The task
Every line from the opening of the records to the line with "Acasă (24, 156)" should be restated exactly, with both ends included and the pictures left out.

Given data
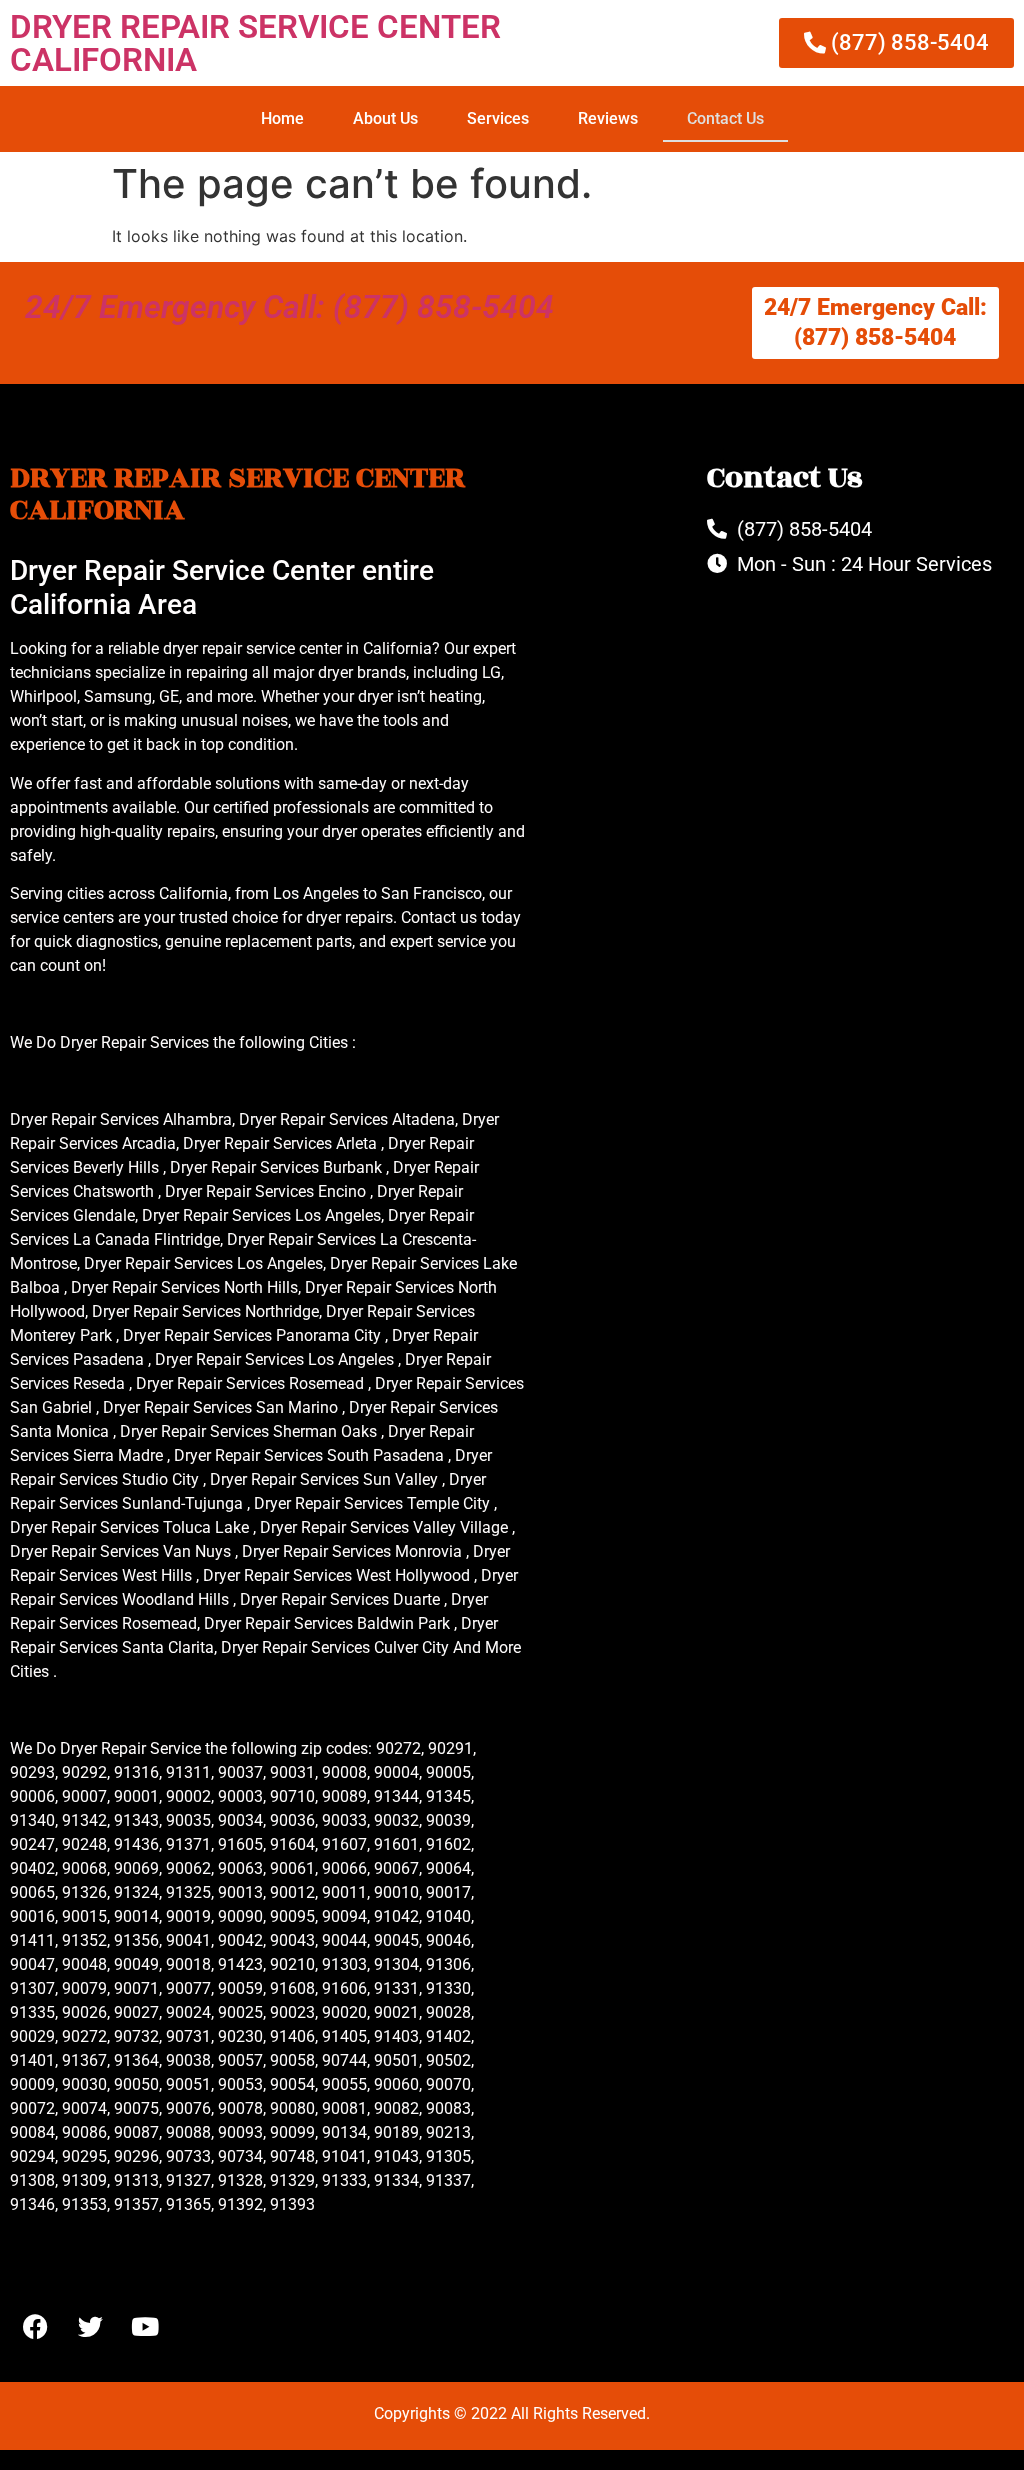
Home (282, 118)
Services (498, 118)
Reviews (608, 118)
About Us (385, 118)
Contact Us (725, 118)
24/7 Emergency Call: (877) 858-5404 (289, 307)
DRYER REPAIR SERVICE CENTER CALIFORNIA (255, 43)
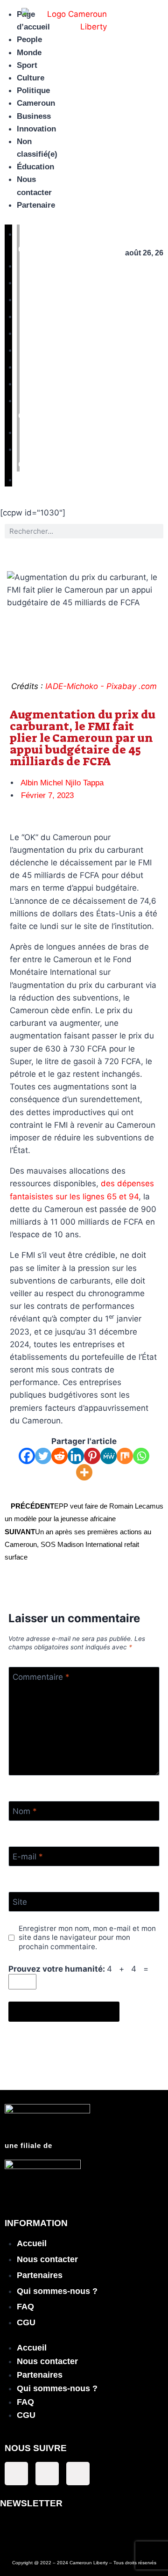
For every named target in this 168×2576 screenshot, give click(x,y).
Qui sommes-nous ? (57, 2291)
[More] (84, 1472)
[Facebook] (27, 1456)
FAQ (25, 2306)
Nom (25, 1811)
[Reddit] (59, 1456)
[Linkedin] (76, 1456)
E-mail (28, 1856)
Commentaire (41, 1677)
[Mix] (125, 1456)
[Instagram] (78, 2473)
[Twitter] (43, 1456)
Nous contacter (47, 2259)
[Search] (156, 531)
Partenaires (40, 2275)
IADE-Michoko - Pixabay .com (101, 686)
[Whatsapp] (141, 1456)
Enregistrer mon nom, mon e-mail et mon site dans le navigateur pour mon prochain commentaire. (87, 1938)
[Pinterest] (92, 1456)
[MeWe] (108, 1456)
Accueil (32, 2243)
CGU (26, 2322)
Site (20, 1902)
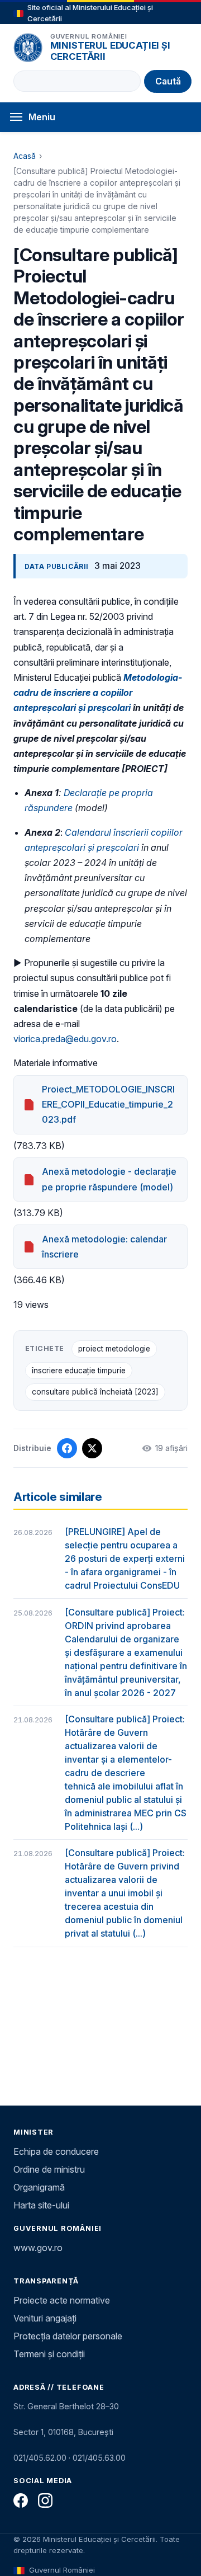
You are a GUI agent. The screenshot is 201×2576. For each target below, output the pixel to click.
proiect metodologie (114, 1348)
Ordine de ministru (49, 2169)
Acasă (24, 156)
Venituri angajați (44, 2318)
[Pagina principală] (27, 47)
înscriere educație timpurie (79, 1370)
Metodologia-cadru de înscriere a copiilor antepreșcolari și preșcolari (97, 692)
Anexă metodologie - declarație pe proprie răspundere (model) (109, 1179)
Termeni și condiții (49, 2354)
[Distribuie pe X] (92, 1448)
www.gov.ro (38, 2247)
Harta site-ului (41, 2205)
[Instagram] (45, 2500)
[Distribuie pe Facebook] (67, 1448)
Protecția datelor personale (67, 2336)
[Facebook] (20, 2500)
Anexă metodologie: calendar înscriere (104, 1246)
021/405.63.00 (99, 2457)
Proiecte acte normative (61, 2300)
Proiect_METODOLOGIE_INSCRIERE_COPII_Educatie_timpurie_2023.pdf (108, 1104)
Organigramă (39, 2187)
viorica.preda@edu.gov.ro (65, 1038)
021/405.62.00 (39, 2457)
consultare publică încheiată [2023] (95, 1391)
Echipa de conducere (56, 2151)
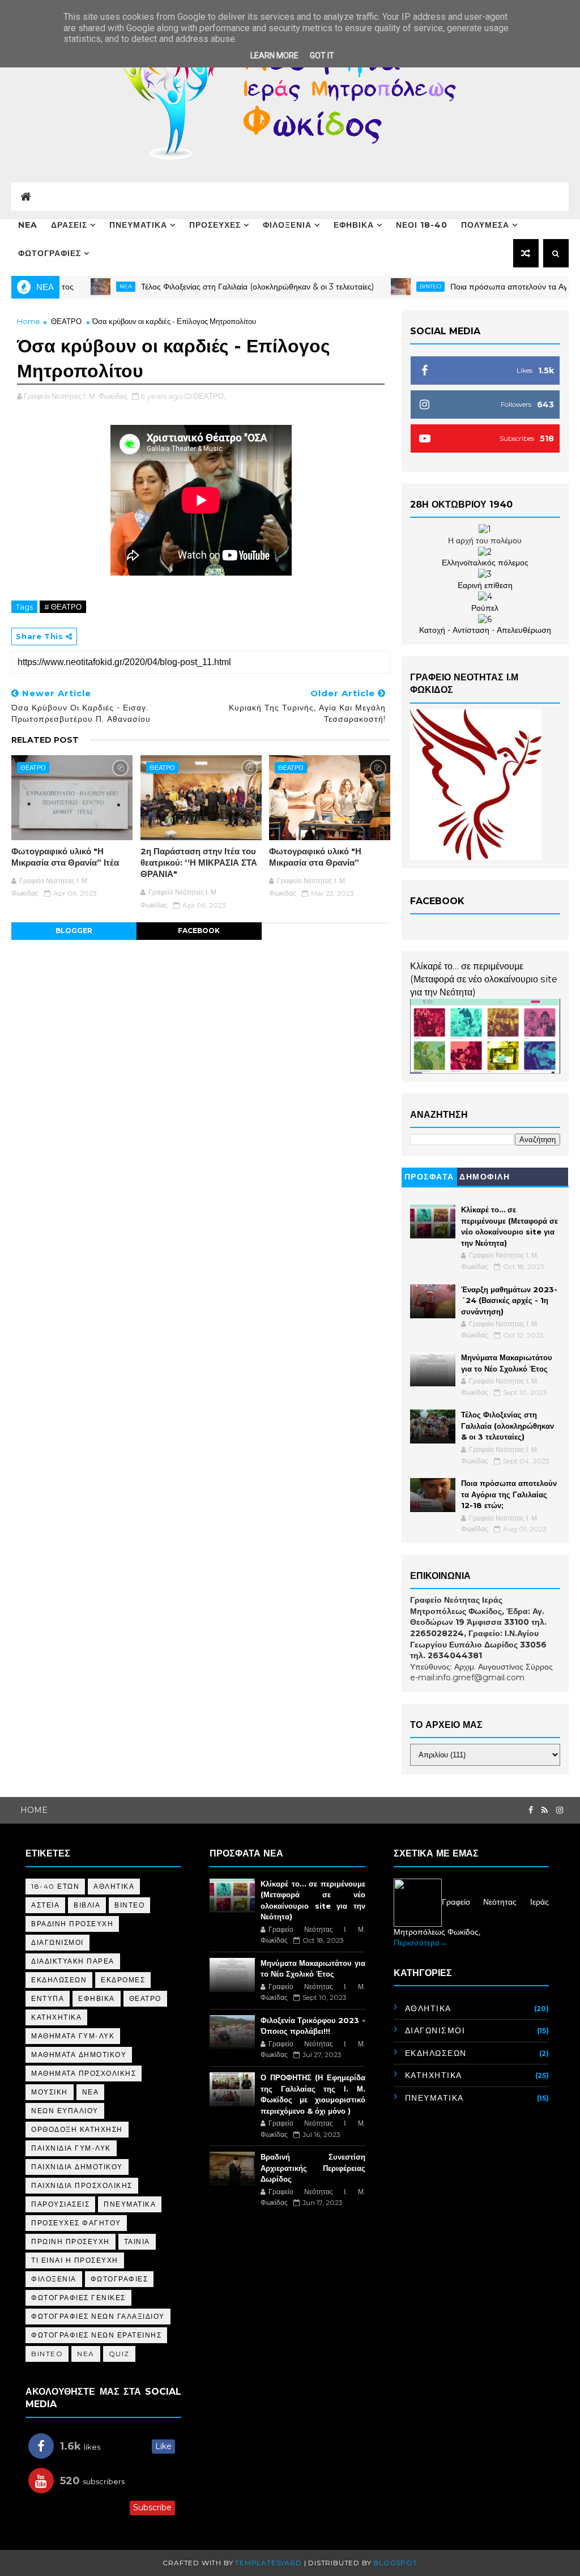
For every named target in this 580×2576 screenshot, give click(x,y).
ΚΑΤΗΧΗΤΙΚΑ (56, 2017)
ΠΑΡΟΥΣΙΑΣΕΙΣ (60, 2204)
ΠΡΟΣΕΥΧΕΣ (215, 225)
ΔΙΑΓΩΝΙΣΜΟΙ (57, 1942)
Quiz (119, 2353)
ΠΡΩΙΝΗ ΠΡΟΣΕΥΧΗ (70, 2241)
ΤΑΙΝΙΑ (137, 2241)
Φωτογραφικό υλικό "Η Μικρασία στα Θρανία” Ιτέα (65, 857)
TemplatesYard (268, 2562)
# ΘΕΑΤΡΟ (63, 606)
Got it (322, 55)
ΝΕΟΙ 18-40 (421, 225)
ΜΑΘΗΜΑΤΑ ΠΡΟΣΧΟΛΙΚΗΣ (83, 2073)
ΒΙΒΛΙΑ (87, 1905)
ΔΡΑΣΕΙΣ (69, 225)
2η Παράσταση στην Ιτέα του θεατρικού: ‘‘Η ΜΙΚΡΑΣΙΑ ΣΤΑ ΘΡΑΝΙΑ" (198, 863)
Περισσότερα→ (420, 1943)
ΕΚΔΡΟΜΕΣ (123, 1979)
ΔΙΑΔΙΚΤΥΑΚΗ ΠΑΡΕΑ (72, 1961)
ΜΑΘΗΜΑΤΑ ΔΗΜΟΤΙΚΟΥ (78, 2054)
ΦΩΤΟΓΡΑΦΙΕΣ (49, 253)
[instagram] (559, 1810)
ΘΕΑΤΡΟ (66, 321)
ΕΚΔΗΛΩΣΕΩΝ (59, 1979)
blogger (74, 930)
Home (28, 321)
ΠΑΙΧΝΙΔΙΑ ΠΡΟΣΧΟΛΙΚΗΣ (82, 2185)
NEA (27, 225)
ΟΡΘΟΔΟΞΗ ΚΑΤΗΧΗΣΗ (77, 2129)
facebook (199, 930)
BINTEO (384, 286)
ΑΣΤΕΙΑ (45, 1905)
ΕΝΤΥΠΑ (47, 1998)
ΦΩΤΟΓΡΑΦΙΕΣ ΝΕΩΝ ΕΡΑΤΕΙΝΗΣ (96, 2335)
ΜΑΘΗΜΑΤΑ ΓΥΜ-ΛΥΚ (72, 2036)
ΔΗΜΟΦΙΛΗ (484, 1177)
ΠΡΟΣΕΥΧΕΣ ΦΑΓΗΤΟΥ (76, 2223)
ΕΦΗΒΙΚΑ (354, 225)
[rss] (545, 1810)
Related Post (45, 740)
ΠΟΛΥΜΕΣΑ (485, 225)
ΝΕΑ (90, 2092)
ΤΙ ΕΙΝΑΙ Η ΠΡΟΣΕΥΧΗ (74, 2260)
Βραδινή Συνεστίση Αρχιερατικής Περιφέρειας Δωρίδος (313, 2167)
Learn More (274, 55)
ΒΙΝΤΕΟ (129, 1905)
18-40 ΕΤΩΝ (55, 1886)
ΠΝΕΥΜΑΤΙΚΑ (138, 225)
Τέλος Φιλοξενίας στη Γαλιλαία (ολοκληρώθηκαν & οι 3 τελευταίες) (211, 287)
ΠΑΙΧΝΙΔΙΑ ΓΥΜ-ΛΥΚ (71, 2148)
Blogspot (395, 2562)
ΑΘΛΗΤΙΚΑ (113, 1886)
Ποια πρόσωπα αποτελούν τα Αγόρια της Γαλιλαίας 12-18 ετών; (509, 1494)
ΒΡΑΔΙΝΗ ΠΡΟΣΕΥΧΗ (72, 1923)
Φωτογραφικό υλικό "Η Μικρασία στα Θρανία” (315, 857)
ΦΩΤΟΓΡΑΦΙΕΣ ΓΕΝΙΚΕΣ (78, 2297)
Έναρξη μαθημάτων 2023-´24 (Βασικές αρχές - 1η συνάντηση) (509, 1300)
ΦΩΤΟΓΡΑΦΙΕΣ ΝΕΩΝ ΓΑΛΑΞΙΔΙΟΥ (98, 2316)
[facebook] (531, 1810)
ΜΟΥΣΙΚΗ (49, 2092)
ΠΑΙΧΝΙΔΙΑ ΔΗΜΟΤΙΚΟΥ (77, 2166)
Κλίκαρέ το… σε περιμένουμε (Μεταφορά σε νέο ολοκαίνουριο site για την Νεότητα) (483, 979)
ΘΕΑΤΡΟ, (209, 396)
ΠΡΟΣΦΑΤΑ (429, 1177)
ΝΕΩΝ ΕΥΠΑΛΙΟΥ (65, 2110)
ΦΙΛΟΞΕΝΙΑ (287, 225)
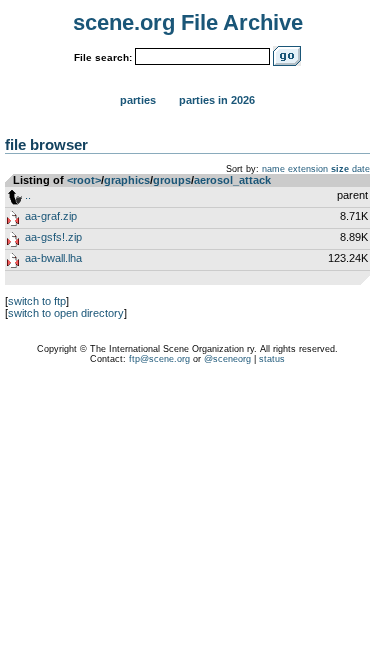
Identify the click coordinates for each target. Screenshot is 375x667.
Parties (138, 100)
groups (172, 180)
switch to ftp (37, 301)
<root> (84, 180)
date (361, 169)
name (273, 169)
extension (308, 169)
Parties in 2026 (217, 100)
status (272, 359)
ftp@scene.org (159, 359)
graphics (127, 180)
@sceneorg (227, 359)
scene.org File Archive (188, 22)
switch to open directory (66, 313)
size (340, 169)
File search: (103, 57)
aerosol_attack (232, 180)
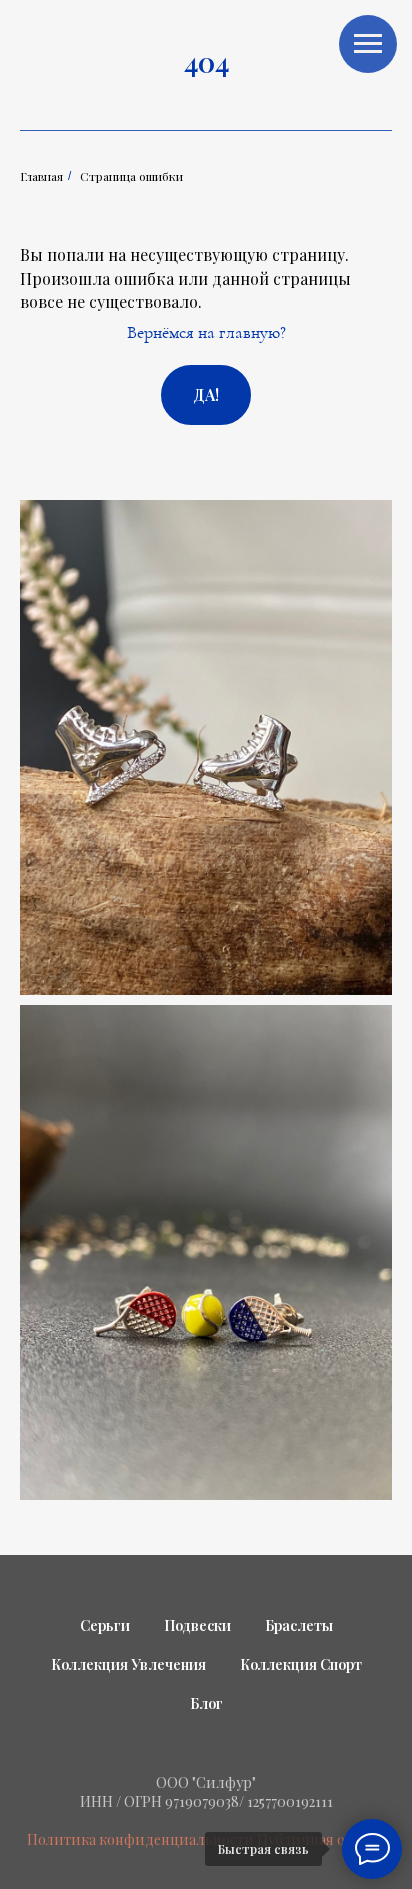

Task solution
Home (282, 118)
Services (498, 118)
Reviews (608, 118)
About Us (385, 118)
Contact Us (725, 118)
24/7 Emergency Call: (877) 858-5404 (289, 307)
DRYER REPAIR SERVICE CENTER CALIFORNIA (255, 43)
For every named target in this 168×2576 screenshot, give click(x,y).
Qui sommes-nous ? (57, 2291)
[More] (84, 1472)
[Facebook] (27, 1456)
FAQ (25, 2306)
Nom (25, 1811)
[Reddit] (59, 1456)
[Linkedin] (76, 1456)
E-mail (28, 1856)
Commentaire (41, 1677)
[Mix] (125, 1456)
[Instagram] (78, 2473)
[Twitter] (43, 1456)
Nous contacter (47, 2259)
[Search] (156, 531)
Partenaires (40, 2275)
IADE-Michoko - Pixabay .com (101, 686)
[Whatsapp] (141, 1456)
Enregistrer mon nom, mon e-mail et mon site dans le navigateur pour mon prochain commentaire. (87, 1938)
[Pinterest] (92, 1456)
[MeWe] (108, 1456)
Accueil (32, 2243)
CGU (26, 2322)
Site (20, 1902)
You are a GUI agent. The screenshot is 201×2576. For each target below, output the pixel to click.
proiect metodologie (114, 1348)
Ordine de ministru (49, 2169)
Acasă (24, 156)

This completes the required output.